Spartans Overwhelmed at Thermopylae, Again

A technically exciting videogame of a film, 300 loses touch with a critical and moving event in Greek history.

Eugene N. Borza in Archaeology:

Screenhunter_01_mar_28_1428Herodotus, the “Father of History,” told many good stories, but there are few tales in his repertoire that surpass his narrative of the last-ditch stand of the Greeks against numerically superior forces at the pass of Thermopylae in August, 480 B.C. A huge military force led by Xerxes, the Persian King of Kings, crossed the Hellespont from Asia into Europe, intent on the subjugation of Greece. Whether Xerxes intended this invasion as revenge for the Athenian victory over the Persians at Marathon a decade earlier or whether his expedition had been planned all along as the natural extension of Persian rule into Europe is still a matter of debate among modern historians.

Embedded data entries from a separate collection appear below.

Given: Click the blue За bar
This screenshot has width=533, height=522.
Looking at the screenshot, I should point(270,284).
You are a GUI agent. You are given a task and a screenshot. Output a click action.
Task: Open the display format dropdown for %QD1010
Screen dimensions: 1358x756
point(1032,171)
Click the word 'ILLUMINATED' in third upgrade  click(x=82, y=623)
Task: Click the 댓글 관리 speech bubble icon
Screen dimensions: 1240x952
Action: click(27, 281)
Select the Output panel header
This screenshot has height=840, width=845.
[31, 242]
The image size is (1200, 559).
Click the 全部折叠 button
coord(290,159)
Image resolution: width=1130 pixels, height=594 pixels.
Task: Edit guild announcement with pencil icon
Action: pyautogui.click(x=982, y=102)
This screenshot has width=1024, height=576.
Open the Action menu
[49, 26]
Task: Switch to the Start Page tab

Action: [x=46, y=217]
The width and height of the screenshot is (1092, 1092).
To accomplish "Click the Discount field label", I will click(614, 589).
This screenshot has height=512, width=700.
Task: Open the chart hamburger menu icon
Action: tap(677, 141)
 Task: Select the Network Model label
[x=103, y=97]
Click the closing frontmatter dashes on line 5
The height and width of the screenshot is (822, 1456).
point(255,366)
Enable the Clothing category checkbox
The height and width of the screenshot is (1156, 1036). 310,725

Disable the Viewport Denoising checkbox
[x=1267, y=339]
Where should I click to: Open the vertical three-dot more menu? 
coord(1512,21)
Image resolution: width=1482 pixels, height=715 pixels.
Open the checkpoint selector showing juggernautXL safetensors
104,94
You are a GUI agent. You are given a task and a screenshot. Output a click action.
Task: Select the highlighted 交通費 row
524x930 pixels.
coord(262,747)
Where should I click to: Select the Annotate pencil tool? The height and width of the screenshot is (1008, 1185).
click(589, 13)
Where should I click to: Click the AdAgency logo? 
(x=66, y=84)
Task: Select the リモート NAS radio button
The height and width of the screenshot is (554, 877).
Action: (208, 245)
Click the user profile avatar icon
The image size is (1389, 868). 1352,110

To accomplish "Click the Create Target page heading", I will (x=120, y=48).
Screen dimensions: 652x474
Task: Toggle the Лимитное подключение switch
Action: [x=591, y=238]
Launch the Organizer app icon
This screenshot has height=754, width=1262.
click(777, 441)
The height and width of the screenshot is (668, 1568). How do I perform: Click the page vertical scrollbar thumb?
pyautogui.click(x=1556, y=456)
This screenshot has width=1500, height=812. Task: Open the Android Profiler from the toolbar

The Greek city-states were aware of the movement of Asian land and naval forces through the areas north of them. Greek representatives met and attempted to plan a defense against an army that may have numbered hundreds of thousands (precision in numbers is impossible). A dispute among the Greeks regarding their best defense was resolved thus: the Peloponnesians, led by Sparta, would build a wall across the Isthmus of Corinth in order to protect the cities of southern Greece. Athens, which was vulnerable, would be evacuated, and the powerful Athenian fleet would be used to engage and destroy the Asian naval forces, thereby depriving Xerxes of necessary support. But time was short, and an attempt to delay the relentless advance of Xerxes’ army was necessary to enable the Athenians to abandon their city and the Peloponnesians to build their defensive wall.